Il est d’abord été menacé par un prédicateur  islamiste, Adel Almi. Craignant que son acte puisse « être contagieux et donner des idées à d’autres femmes », il souhaite qu’Amina soit punie « selon la charia ». Au minimum « 80 à 100 coups de fouet » voire « elle mérite d’être lapidée jusqu’à la mort ». Ses propos choquent de nombreux Tunisiens, mais pas au point de soutenir Amina ni de demander à la protéger. Elle se sent pourtant en danger et appelle à l’aide les FEMEN, avec qui elle est en contact depuis quelques jours. Elle doit se cacher chez des amis. Une branche de sa famille, l’inquiète tout particulièrement. Sur internet, une tante la décrit comme « psychopathe » et invite tout Tunisien à la dénoncer à la police. Plusieurs internautes Tunisiens prennent le relais, la signalent comme folle auprès de ses soutiens français, voire en voie d’être internée.

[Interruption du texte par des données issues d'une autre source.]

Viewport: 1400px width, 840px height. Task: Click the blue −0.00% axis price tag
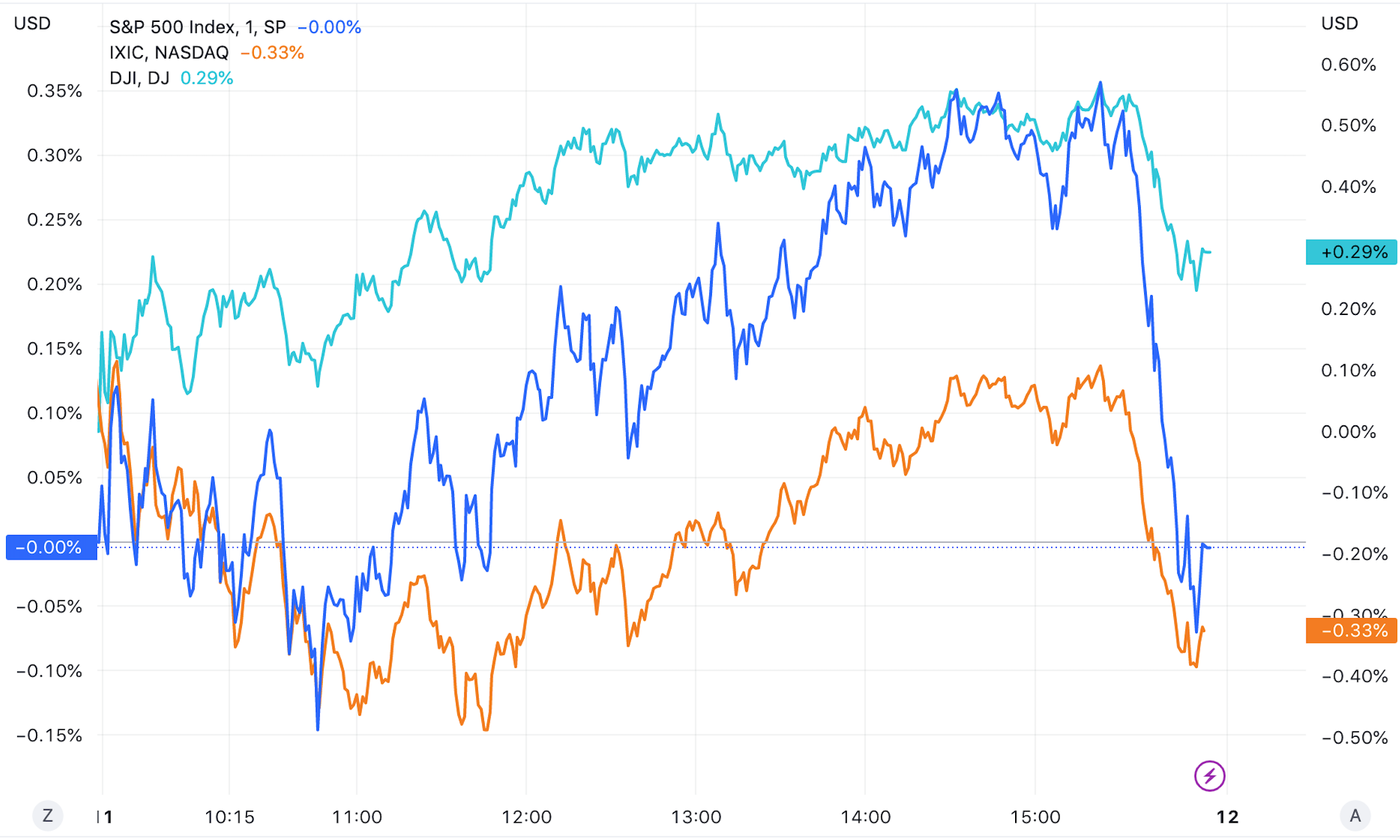pos(51,548)
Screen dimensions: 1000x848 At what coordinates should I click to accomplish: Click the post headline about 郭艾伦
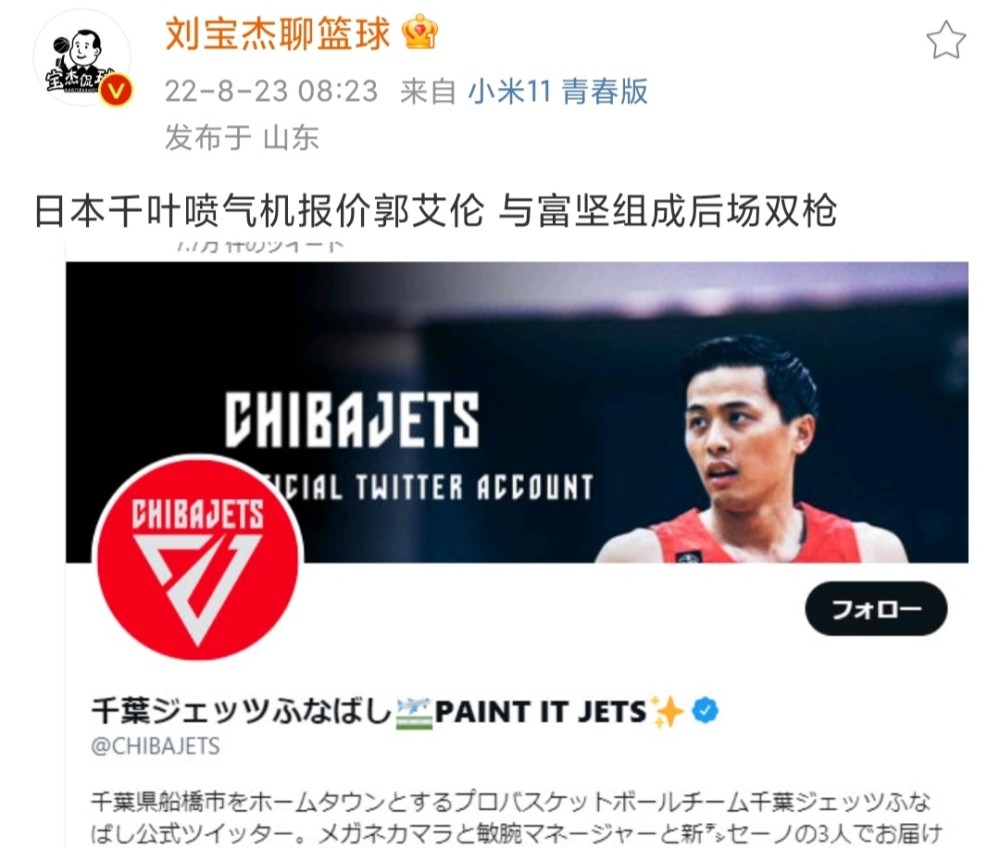(x=436, y=211)
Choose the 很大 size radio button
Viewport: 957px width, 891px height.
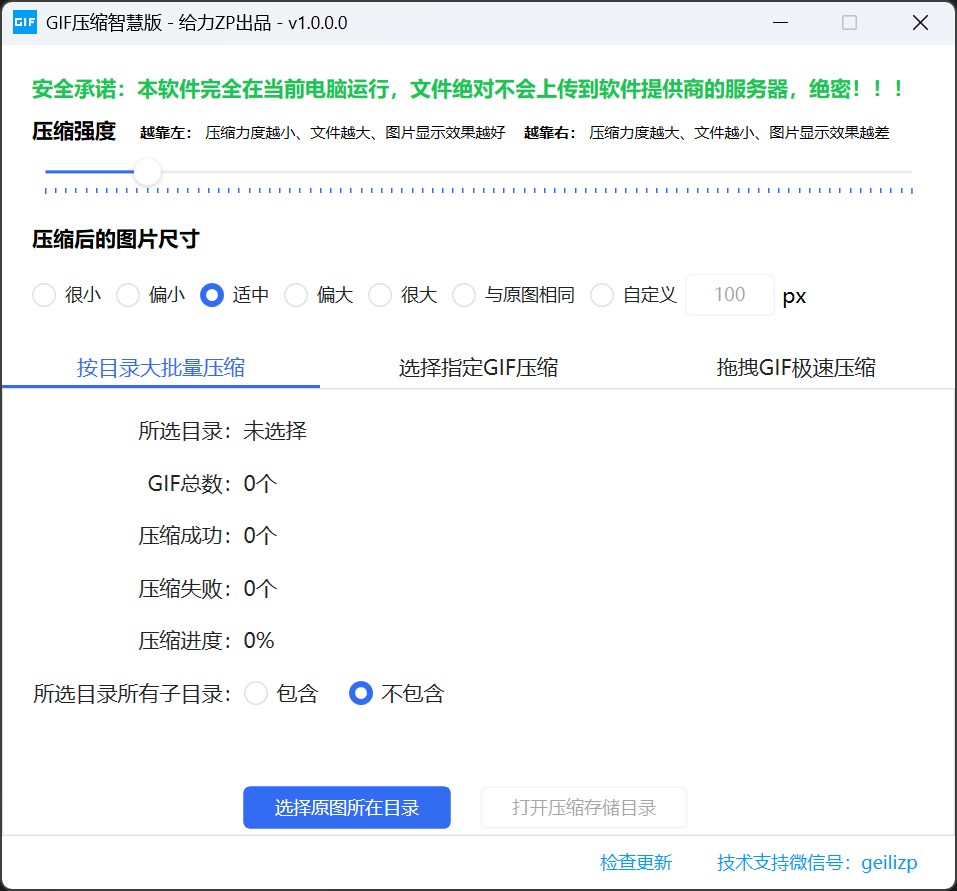(381, 295)
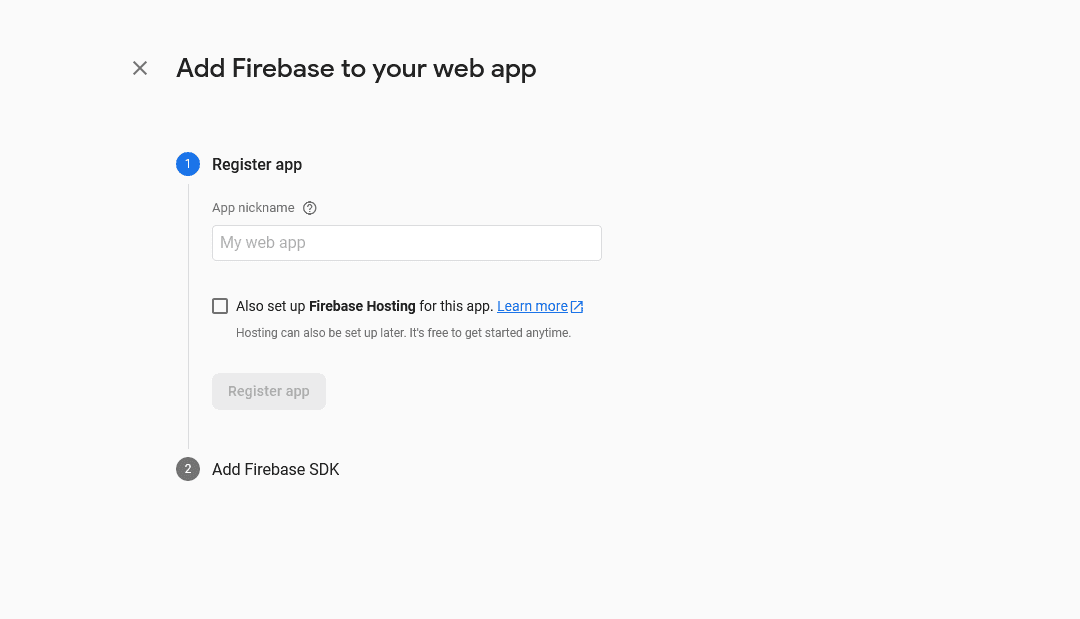Click the 'Also set up' checkbox label text
The width and height of the screenshot is (1080, 619).
(270, 306)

Pourtant, depuis des jours, la jeune femme tient bon et argumente. Elle donne des interviews, répond aux questions des journalistes et participe même à une émission très vue en Tunisie, où elle déjoue les critiques de manière très posée et structurée. Puis soudainement, Amina ne répond plus. Ni aux médias, ni à ses amis, ni à ses soutiens.

Un indice apparaît sur la toile. Le 18 mars, une vidéo la montre poussée dans un véhicule, garé à contresens dans l’avenue Habib Bourguiba, à quelques mètres seulement du ministère de l’intérieur. Des hommes agissant comme des policiers en civil forment un cordon. Amina a le bras tordu dans le dos par un proche, qui la pousse. L’attroupement laisse penser qu’il y a eu de la résistance. Où emmène-t-on ainsi Amina ? A l’hôpital psychiatrique ? En prison ? De force dans sa famille ? Pendant quelques jours, il faudra deviner. Puisque son téléphone est éteint et ne répond plus.

Quelques jours plus tard, un autre indice apparaît sur la toile. Dans une nouvelle vidéo, la tante d’Amina appelle « ses frères musulmans » à éradiquer les images dégradantes de sa nièce, accuse les Femen de complot, exhorte les religieux à éradiquer la drogue et la pornographie. Elle revendique surtout l’enlèvement, avec l’aide de policiers. Pour son bien, et surtout celui de « sa famille pieuse ». Ils la garderont le temps qu’il faudra pour qu’elle cesse d’être folle et redevienne normale. On la signale d’un hôpital psychiatrique de Tunis. Ses soutiens vérifient et ne trouvent rien.

La mobilisation, elle, a commencé. Depuis Londres, Mariam Namazie, une réfugiée iranienne, propose une journée internationale de soutien pour le 4 avril. Une vingtaine de personnes signent un appel à sa demande, dont Aliaa Magda Elmahdy, Kareem Amer, 
Jacek Tabisz, 
Nadia El-Fani, 
Richard Dawkins, Sundas Hoorain, 
Tarek Fatah, Taslima Nasrin, et moi même.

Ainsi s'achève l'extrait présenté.